• _Task brief_
Arrange the lines of the material below as a numbered list, leaving out any blank lines.

━━ Source records

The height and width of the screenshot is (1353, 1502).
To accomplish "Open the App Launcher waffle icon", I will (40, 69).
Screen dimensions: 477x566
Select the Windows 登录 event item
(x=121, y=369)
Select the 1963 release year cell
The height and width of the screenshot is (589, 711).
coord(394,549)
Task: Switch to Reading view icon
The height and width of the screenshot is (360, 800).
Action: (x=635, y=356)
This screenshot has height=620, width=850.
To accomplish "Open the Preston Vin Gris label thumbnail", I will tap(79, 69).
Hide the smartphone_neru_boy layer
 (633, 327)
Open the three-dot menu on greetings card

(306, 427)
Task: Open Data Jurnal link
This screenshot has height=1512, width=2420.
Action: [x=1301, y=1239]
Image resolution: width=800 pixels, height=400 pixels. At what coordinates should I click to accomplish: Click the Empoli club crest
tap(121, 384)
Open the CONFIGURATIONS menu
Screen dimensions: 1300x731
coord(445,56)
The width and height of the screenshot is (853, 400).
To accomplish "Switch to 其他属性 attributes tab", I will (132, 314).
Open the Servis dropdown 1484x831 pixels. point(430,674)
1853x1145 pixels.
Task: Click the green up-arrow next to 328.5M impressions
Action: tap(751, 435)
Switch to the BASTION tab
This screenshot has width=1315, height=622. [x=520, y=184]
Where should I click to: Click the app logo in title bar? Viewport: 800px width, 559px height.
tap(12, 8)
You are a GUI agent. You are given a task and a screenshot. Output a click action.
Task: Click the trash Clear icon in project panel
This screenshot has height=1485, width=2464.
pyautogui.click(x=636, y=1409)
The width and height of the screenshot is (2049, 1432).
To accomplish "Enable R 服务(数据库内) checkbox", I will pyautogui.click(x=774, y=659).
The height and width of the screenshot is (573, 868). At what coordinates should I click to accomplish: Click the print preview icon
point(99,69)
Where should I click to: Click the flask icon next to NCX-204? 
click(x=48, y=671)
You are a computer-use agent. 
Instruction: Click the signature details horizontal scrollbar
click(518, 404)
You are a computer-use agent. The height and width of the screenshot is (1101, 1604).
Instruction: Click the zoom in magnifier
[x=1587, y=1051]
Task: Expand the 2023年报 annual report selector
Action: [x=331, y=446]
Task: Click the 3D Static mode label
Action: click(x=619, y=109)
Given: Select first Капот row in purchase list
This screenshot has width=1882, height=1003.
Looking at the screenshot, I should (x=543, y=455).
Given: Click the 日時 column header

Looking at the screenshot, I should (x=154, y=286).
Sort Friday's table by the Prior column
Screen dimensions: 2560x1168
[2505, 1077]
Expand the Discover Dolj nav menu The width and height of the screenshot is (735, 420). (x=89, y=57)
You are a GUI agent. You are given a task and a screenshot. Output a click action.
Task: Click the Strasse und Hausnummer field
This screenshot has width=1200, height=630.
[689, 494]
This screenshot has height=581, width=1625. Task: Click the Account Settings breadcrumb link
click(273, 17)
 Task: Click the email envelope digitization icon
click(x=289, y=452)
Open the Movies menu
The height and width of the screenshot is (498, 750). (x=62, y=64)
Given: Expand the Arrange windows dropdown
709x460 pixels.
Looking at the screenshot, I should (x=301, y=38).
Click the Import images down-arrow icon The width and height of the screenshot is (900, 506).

━━━━

• _Written answer_
1. The height and width of the screenshot is (1353, 1502).
2. To accomplish "Open the App Launcher waffle icon", I will (40, 69).
3. Screen dimensions: 477x566
4. Select the Windows 登录 event item
5. (x=121, y=369)
6. Select the 1963 release year cell
7. The height and width of the screenshot is (589, 711).
8. coord(394,549)
9. Task: Switch to Reading view icon
10. The height and width of the screenshot is (360, 800).
11. Action: (x=635, y=356)
12. This screenshot has height=620, width=850.
13. To accomplish "Open the Preston Vin Gris label thumbnail", I will tap(79, 69).
14. Hide the smartphone_neru_boy layer
15.  (633, 327)
16. Open the three-dot menu on greetings card
17. (306, 427)
18. Task: Open Data Jurnal link
19. This screenshot has height=1512, width=2420.
20. Action: [x=1301, y=1239]
21. Image resolution: width=800 pixels, height=400 pixels. At what coordinates should I click to accomplish: Click the Empoli club crest
22. tap(121, 384)
23. Open the CONFIGURATIONS menu
24. Screen dimensions: 1300x731
25. coord(445,56)
26. The width and height of the screenshot is (853, 400).
27. To accomplish "Switch to 其他属性 attributes tab", I will (132, 314).
28. Open the Servis dropdown 1484x831 pixels. point(430,674)
29. 1853x1145 pixels.
30. Task: Click the green up-arrow next to 328.5M impressions
31. Action: tap(751, 435)
32. Switch to the BASTION tab
33. This screenshot has width=1315, height=622. [x=520, y=184]
34. Where should I click to: Click the app logo in title bar? Viewport: 800px width, 559px height.
35. tap(12, 8)
36. You are a GUI agent. You are given a task and a screenshot. Output a click action.
37. Task: Click the trash Clear icon in project panel
38. This screenshot has height=1485, width=2464.
39. pyautogui.click(x=636, y=1409)
40. The width and height of the screenshot is (2049, 1432).
41. To accomplish "Enable R 服务(数据库内) checkbox", I will pyautogui.click(x=774, y=659).
42. The height and width of the screenshot is (573, 868). At what coordinates should I click to accomplish: Click the print preview icon
43. point(99,69)
44. Where should I click to: Click the flask icon next to NCX-204? 
45. click(x=48, y=671)
46. You are a computer-use agent. 
47. Instruction: Click the signature details horizontal scrollbar
48. click(518, 404)
49. You are a computer-use agent. The height and width of the screenshot is (1101, 1604).
50. Instruction: Click the zoom in magnifier
51. [x=1587, y=1051]
52. Task: Expand the 2023年报 annual report selector
53. Action: [x=331, y=446]
54. Task: Click the 3D Static mode label
55. Action: click(x=619, y=109)
56. Given: Select first Капот row in purchase list
57. This screenshot has width=1882, height=1003.
58. Looking at the screenshot, I should (x=543, y=455).
59. Given: Click the 日時 column header
60. Looking at the screenshot, I should (x=154, y=286).
61. Sort Friday's table by the Prior column
62. Screen dimensions: 2560x1168
63. [2505, 1077]
64. Expand the Discover Dolj nav menu The width and height of the screenshot is (735, 420). (x=89, y=57)
65. You are a GUI agent. You are given a task and a screenshot. Output a click action.
66. Task: Click the Strasse und Hausnummer field
67. This screenshot has width=1200, height=630.
68. [689, 494]
69. This screenshot has height=581, width=1625. Task: Click the Account Settings breadcrumb link
70. click(273, 17)
71.  Task: Click the email envelope digitization icon
72. click(x=289, y=452)
73. Open the Movies menu
74. The height and width of the screenshot is (498, 750). (x=62, y=64)
75. Given: Expand the Arrange windows dropdown
76. 709x460 pixels.
77. Looking at the screenshot, I should (x=301, y=38).
78. Click the Import images down-arrow icon The width and height of the screenshot is (900, 506).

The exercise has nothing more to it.